Siamo in settimane dense di storicità, tra chi si dimette anacronisticamente e chi è pronto a proporsi come salvatore dello Stivale. Poco interessanti per le pagine di storia, ma decisive per le vite umane, la quotidianità di decreti legge che mutano la vivibilità del Paese. Nelle scorse settimane vi abbiamo scritto di un decreto legge,  passato al passo d’addio dei tecnici, che potrebbe rendere protagonisti i cementifici italiani, oltre che dei danni già prodotti al territorio, dello smaltimento dei rifiuti.
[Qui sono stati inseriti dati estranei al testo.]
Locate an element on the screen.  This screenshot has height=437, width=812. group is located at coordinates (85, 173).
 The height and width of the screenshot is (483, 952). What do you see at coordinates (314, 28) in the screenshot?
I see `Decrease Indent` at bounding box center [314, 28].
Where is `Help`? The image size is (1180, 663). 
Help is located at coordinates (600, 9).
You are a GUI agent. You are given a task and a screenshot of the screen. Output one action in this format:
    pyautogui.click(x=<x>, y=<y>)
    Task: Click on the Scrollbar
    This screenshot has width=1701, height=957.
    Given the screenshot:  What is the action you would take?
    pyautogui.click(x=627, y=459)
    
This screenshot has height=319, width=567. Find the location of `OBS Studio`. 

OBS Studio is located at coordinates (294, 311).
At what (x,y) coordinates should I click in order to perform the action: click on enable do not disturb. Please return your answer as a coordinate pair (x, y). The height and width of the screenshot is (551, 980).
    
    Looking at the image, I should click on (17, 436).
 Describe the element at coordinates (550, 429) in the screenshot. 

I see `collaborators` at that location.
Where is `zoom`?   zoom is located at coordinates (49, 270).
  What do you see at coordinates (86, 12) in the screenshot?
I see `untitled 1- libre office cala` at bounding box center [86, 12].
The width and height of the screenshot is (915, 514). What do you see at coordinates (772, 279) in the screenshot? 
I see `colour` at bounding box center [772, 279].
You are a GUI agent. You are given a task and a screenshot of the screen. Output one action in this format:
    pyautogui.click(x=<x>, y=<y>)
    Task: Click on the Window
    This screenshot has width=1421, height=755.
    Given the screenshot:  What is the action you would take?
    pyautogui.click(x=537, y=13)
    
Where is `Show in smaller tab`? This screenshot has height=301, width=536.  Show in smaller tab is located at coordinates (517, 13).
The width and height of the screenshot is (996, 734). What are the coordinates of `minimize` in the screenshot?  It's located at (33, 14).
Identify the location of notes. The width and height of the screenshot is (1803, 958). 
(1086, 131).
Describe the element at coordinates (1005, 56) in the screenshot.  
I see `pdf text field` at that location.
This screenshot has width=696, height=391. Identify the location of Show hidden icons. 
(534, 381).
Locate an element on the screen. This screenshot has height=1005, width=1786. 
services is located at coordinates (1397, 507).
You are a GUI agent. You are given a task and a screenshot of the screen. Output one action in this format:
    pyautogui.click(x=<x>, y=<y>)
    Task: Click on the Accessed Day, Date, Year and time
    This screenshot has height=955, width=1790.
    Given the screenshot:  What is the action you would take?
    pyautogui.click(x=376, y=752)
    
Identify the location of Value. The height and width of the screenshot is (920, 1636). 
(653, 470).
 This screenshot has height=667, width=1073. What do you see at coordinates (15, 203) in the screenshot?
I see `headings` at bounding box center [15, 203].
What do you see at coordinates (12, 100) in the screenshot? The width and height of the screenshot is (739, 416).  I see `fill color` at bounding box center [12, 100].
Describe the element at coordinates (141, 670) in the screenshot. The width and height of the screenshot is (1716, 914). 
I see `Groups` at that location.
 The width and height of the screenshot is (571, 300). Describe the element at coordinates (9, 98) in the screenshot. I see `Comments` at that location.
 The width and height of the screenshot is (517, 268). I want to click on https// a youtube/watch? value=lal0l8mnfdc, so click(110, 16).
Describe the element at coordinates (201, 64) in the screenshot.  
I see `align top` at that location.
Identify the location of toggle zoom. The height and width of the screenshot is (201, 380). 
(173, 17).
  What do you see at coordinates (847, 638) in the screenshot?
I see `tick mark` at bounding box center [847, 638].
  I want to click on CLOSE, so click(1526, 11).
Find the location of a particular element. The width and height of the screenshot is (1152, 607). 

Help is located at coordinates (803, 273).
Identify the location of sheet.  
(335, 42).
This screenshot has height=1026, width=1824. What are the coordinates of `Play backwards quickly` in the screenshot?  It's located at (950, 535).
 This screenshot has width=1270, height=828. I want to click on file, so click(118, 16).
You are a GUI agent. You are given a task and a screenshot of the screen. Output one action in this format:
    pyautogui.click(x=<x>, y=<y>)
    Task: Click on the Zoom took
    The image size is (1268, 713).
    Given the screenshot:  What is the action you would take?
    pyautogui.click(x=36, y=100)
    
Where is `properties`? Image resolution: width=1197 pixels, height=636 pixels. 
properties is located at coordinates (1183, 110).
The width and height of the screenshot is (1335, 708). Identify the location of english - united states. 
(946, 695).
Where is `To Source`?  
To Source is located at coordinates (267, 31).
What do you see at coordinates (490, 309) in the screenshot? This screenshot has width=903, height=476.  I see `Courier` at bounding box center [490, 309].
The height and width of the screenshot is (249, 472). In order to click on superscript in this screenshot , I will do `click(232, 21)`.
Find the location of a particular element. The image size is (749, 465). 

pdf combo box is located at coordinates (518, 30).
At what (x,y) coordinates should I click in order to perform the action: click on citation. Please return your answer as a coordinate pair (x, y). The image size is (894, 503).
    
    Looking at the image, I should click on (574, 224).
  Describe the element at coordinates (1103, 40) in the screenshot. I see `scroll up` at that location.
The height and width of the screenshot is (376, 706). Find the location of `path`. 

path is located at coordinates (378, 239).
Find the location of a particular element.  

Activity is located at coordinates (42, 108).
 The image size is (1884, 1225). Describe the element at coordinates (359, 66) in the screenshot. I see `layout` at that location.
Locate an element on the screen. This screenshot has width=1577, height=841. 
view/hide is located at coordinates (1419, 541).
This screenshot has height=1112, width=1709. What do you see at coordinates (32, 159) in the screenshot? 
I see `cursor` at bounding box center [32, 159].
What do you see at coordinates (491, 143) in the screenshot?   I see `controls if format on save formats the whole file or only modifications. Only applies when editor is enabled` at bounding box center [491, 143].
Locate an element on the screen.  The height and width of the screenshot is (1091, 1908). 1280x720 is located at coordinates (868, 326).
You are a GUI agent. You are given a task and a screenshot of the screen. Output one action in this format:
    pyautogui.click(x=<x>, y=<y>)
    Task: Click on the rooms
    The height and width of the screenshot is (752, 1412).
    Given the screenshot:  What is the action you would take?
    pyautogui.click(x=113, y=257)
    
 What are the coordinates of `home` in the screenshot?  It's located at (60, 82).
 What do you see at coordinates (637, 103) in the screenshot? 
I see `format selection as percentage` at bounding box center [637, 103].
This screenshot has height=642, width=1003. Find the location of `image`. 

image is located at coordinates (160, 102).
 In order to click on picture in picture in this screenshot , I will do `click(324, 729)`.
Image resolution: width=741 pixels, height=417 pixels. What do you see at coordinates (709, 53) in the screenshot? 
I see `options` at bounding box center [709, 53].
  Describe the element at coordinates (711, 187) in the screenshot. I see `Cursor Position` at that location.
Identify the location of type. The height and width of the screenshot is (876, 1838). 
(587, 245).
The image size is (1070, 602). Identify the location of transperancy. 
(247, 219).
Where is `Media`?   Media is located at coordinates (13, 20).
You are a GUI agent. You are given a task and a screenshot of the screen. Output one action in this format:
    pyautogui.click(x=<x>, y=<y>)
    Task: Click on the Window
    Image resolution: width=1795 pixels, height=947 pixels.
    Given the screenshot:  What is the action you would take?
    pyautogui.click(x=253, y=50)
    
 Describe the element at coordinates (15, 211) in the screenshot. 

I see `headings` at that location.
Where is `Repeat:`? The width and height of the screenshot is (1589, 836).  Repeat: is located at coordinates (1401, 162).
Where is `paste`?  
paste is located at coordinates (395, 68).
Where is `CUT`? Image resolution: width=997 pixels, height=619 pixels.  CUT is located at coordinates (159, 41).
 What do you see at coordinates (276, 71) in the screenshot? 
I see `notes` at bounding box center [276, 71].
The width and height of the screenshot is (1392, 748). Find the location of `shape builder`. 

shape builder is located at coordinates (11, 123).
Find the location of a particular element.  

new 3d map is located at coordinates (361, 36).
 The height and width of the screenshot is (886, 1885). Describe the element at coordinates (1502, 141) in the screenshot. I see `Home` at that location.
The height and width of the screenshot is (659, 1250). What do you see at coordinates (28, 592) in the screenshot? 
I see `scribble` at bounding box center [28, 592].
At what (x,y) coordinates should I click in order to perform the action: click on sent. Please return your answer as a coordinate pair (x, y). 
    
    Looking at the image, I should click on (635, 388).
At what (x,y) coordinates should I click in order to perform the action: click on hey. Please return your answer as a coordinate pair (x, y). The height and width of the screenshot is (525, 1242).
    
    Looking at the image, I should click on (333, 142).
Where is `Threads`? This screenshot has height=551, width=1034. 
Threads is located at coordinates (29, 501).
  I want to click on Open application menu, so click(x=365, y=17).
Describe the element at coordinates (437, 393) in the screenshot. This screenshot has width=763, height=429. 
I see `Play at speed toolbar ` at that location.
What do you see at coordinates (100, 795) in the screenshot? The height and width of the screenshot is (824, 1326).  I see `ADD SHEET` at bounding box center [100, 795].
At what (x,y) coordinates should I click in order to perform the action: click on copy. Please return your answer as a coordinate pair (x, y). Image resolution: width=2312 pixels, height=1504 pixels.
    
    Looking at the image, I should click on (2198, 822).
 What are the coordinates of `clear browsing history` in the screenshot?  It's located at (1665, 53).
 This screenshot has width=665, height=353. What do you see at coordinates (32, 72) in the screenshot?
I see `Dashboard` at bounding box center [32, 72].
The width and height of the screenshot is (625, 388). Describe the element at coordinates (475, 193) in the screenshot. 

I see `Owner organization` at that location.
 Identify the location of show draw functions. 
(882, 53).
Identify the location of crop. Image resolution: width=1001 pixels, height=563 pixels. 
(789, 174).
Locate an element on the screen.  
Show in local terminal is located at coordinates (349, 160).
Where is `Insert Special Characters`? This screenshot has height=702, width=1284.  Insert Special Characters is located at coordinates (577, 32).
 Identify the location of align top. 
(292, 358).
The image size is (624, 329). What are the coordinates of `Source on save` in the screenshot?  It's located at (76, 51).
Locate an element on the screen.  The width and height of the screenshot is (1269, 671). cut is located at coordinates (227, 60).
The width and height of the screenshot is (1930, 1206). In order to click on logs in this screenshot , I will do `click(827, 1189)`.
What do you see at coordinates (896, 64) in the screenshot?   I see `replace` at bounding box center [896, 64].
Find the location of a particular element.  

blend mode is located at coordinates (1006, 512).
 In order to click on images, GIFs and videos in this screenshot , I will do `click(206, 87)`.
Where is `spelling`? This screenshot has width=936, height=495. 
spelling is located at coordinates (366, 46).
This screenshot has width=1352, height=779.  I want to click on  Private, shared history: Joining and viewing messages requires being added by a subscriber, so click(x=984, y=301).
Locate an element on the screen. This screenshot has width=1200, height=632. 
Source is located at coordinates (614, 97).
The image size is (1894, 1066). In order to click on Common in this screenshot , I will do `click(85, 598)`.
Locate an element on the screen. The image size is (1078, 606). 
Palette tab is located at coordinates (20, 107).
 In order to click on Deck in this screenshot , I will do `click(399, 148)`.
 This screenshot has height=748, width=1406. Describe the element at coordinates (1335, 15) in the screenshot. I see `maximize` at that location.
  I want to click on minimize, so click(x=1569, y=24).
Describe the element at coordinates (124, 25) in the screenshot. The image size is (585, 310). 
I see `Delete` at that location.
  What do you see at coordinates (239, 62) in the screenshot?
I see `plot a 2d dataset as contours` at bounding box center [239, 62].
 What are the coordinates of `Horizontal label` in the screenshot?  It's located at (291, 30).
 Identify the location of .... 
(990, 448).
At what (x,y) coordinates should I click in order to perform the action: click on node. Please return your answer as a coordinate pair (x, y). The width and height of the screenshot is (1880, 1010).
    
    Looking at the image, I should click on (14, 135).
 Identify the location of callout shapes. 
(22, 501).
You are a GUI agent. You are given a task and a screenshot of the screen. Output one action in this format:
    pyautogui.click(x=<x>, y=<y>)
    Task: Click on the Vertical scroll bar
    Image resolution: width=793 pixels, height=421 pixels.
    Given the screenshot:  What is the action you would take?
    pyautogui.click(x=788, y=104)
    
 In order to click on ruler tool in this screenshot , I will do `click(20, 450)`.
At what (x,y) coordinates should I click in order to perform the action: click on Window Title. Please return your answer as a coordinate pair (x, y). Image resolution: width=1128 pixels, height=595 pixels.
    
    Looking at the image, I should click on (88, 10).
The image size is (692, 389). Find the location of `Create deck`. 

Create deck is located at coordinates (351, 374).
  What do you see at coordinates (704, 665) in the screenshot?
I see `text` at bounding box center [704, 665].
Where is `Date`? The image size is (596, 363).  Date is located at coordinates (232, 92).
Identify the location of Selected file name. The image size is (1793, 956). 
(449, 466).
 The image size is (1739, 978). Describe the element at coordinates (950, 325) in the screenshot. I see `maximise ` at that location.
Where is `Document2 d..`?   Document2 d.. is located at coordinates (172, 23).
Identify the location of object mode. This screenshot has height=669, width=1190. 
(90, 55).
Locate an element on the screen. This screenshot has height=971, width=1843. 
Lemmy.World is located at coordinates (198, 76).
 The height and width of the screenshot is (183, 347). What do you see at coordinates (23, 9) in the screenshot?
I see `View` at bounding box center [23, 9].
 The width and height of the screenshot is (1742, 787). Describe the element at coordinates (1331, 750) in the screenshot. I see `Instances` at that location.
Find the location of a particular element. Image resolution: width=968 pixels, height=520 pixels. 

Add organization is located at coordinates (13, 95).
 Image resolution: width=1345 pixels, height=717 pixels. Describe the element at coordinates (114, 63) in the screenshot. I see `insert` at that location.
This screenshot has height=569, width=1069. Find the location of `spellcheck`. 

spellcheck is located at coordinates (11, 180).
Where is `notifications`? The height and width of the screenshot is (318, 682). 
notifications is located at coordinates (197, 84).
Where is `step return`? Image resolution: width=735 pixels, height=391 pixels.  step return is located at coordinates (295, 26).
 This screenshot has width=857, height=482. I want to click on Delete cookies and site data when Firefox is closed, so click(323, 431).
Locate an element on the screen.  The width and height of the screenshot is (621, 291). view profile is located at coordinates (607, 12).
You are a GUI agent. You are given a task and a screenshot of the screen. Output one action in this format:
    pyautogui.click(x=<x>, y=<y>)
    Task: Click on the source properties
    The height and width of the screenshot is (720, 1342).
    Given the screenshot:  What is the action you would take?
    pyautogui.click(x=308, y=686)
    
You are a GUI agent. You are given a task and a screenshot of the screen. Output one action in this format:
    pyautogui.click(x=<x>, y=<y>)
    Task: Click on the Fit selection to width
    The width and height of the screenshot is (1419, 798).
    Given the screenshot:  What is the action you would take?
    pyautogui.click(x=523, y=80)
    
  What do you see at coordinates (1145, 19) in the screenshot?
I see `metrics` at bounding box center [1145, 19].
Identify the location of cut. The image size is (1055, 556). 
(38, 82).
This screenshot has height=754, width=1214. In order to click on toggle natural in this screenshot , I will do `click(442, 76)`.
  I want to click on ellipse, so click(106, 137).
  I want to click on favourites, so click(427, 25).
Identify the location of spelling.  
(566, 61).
Affinché i membri della Commissione Ambiente del Parlamento fossero sensibilizzati, sono stati contattati, con un modello pre-formato, via e-mail, da tanti e forse decisivi liberi cittadini, volenterosi di bloccare sul nascere questa possibilità.  Lunedì 11 Febbraio il decreto è stato bloccato dalla Commissione, che dunque ha negato la possibilità ai cementifici di incenerire rifiuti, anche se, più che una bocciatura, è stato solo un rinvio. Infatti il decreto dovrà essere discusso e vagliato dal Parlamento che si insedierà dopo le elezioni del prossimo 24 e 25 Febbraio. Dall’incapacità o dalla netta volontà di distanza di chi detiene il potere decisionale è sempre più scontata la nascita di una rivalsa popolare, fatta di proposte e scenari legislativi alternativi. È così partita la campagna nazionale “Legge Zero Rifiuti”. Incontriamo Massimo Piras, di No Waste Lazio, per capire cosa quest’iniziativa popolare proponga e per porre anche una lente d’ingrandimento sugli scenari dei cementifici in supporto degli inceneritori.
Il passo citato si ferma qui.